WORK INSTRUCTIONS – Render the entries below as a JSON list of strings, one string per line, starting with the line containing "Screen dimensions: 920x560" and continuing through the end of the entries, with blank lines omitted. Leave the pictures out of the answer.

GIVEN RECORDS –
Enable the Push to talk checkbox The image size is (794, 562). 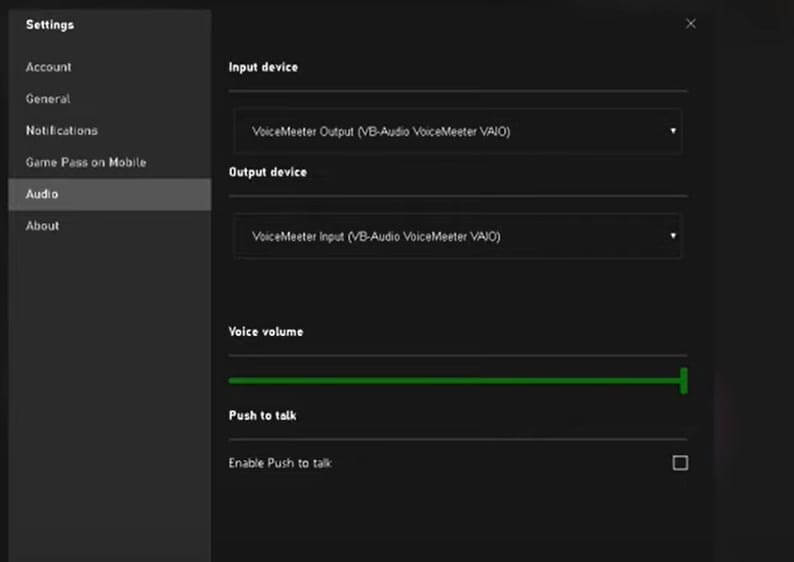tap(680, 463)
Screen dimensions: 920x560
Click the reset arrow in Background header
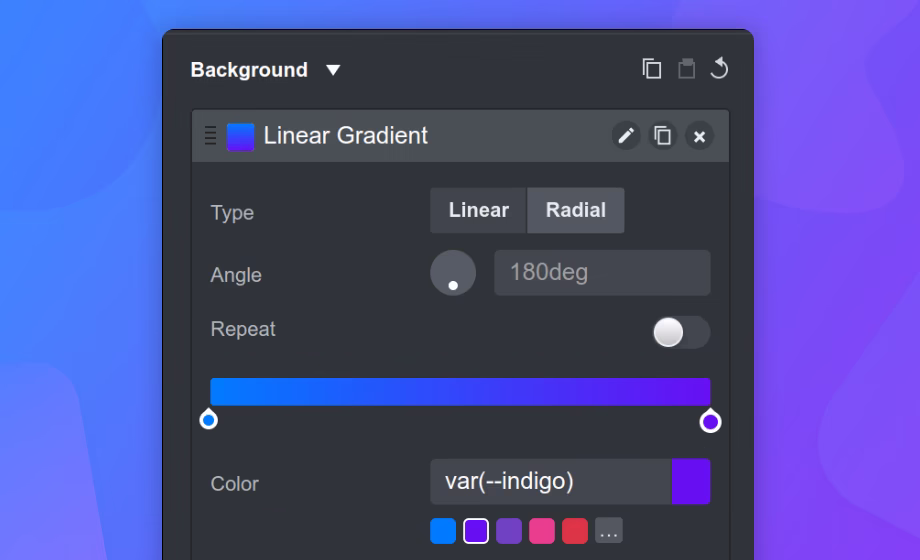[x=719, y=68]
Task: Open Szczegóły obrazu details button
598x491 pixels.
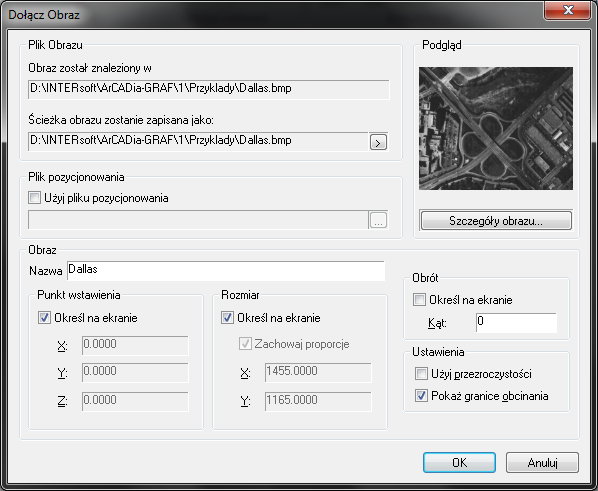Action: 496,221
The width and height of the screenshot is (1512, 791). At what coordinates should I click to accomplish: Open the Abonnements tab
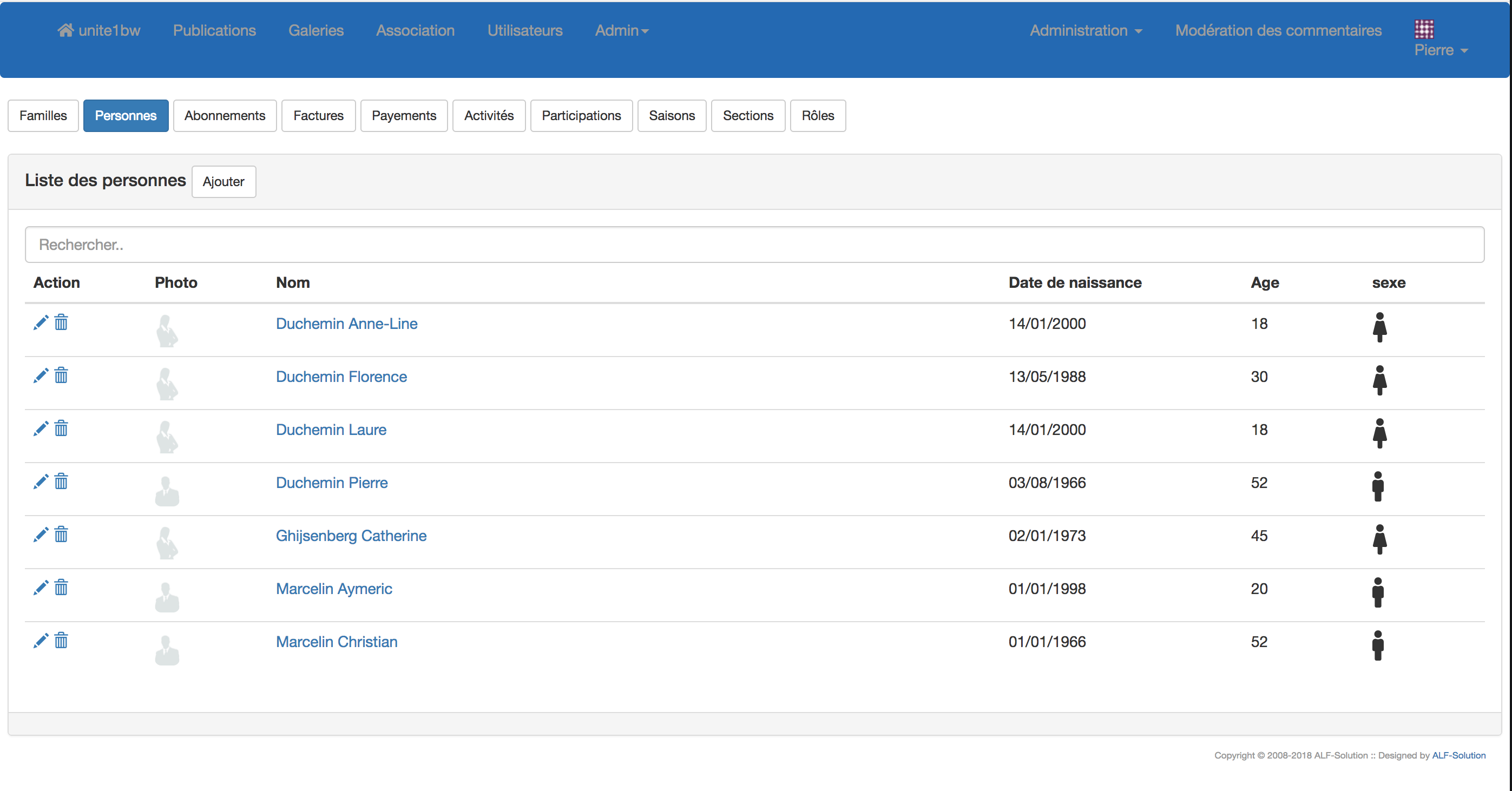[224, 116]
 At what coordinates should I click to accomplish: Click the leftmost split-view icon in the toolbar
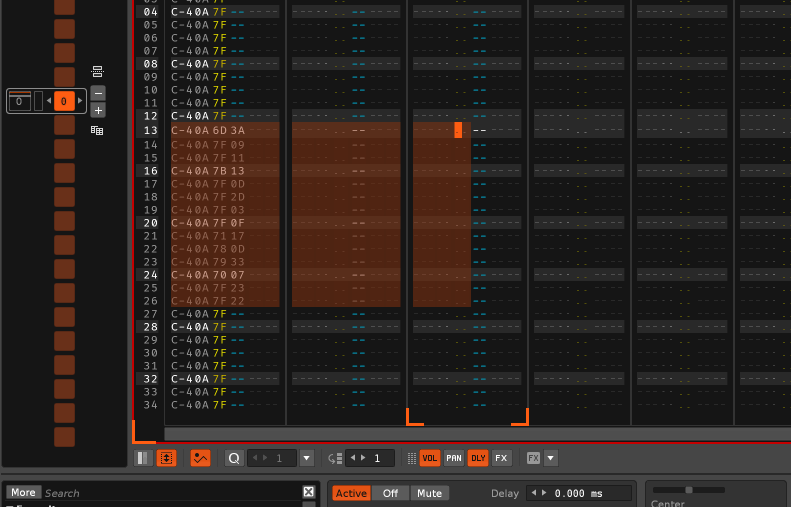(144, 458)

FULL ANSWER –
[
  "Screen dimensions: 920x560",
  "Click the reset arrow in Background header",
  "[x=719, y=68]",
  "Task: Open Szczegóły obrazu details button",
  "598x491 pixels.",
  "Action: 496,221",
  "The width and height of the screenshot is (1512, 791). At what coordinates should I click to accomplish: Open the Abonnements tab",
  "[224, 116]",
  " At what coordinates should I click to accomplish: Click the leftmost split-view icon in the toolbar",
  "(144, 458)"
]